● **Selected text**:
++++++++++
To transmit data to a read/write device SLG, the mobile data memory DT
according to the invention has at least one user-programmable electronic memory MEM with a fixed memory size FIX for storing data, such that at least a predefinable amount of user data DATA can be stored in the memory MEM. In addition, the mobile data memory DT
has a first coding device KE1, at least for transmitting data from the electronic memory MEM.
The mobile data memory DT further has storage means for storing the coded value ANZ
of the predefinable number of user data DATA. In particular, the electronic memory MEM is used for storing the coded value ANZ of the amount of user data DATA.
According to the invention, only the amount of user data DATA in the electronic memory MEM addressed by the coded value ANZ is transmitted, particularly cyclically, by the first coding device KE1 to the read/write device SLG.
The program flow, illustrated by way of example, starts with program step 0, e.g., after a power-up reset when the mobile data memory DT enters the exciter field. In the following step S2 an internal counter CNT is loaded, e.g., with the value ANZ
'40' of the user data volume DATA from the electronic memory MEM. In program step S3 the mobile data memory DT sends a start/stop identifier SEQ to the read/write device SLG.
++++++++++
● **Entries provided**:
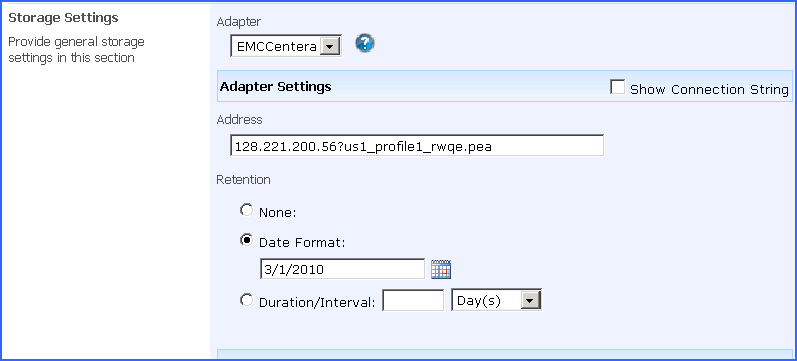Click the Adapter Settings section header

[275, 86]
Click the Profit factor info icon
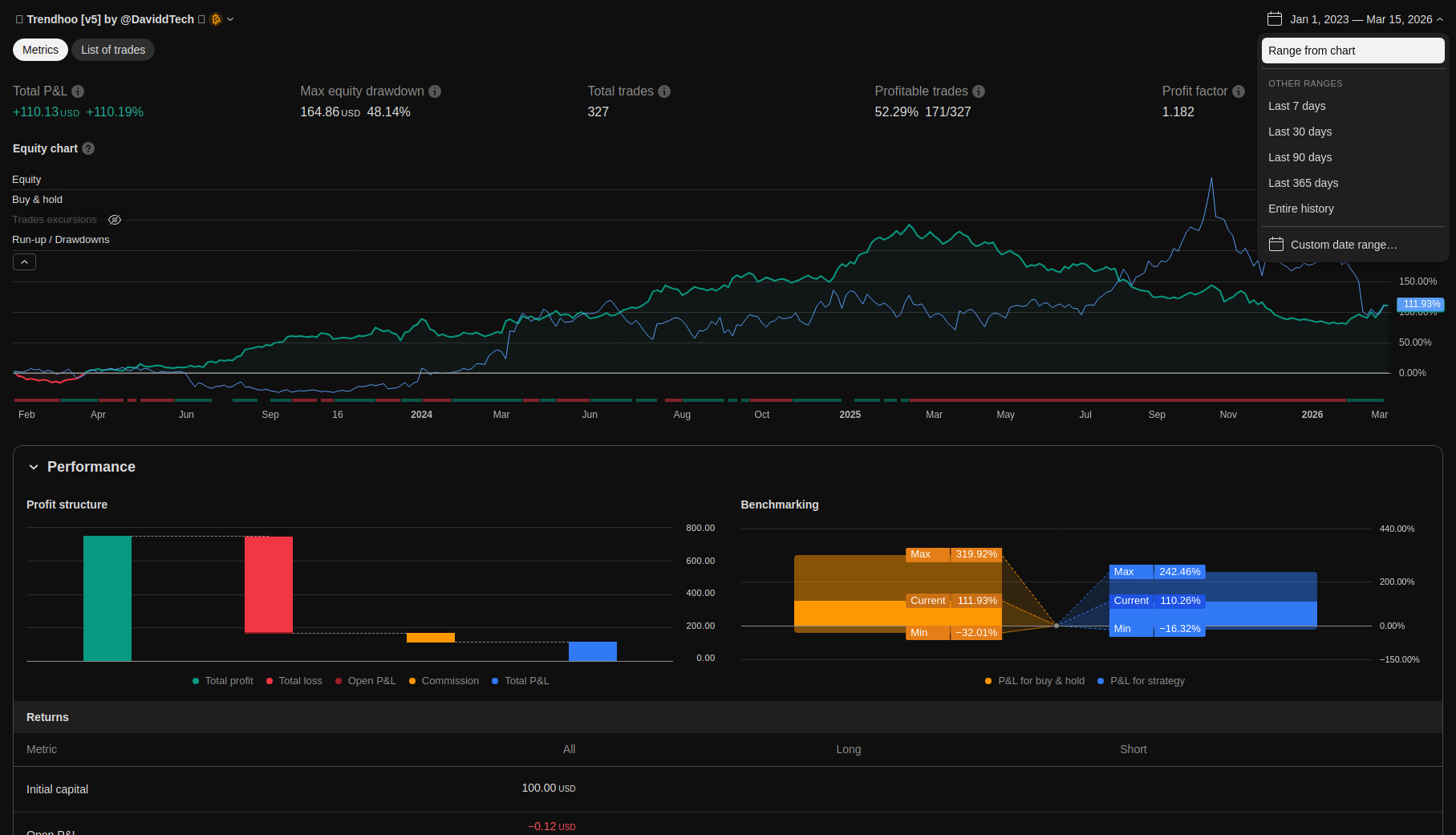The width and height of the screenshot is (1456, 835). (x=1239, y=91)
++++++++++
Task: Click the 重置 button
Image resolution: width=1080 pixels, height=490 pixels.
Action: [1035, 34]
++++++++++
● **Prompt**: Return the text on the mobile data memory word for word, starting with "The mobile data memory DT further" and going on through "KE1 to the read/write device SLG.". You can ignore the records.

● **Result of this task**:
The mobile data memory DT further has storage means for storing the coded value ANZ
of the predefinable number of user data DATA. In particular, the electronic memory MEM is used for storing the coded value ANZ of the amount of user data DATA.
According to the invention, only the amount of user data DATA in the electronic memory MEM addressed by the coded value ANZ is transmitted, particularly cyclically, by the first coding device KE1 to the read/write device SLG.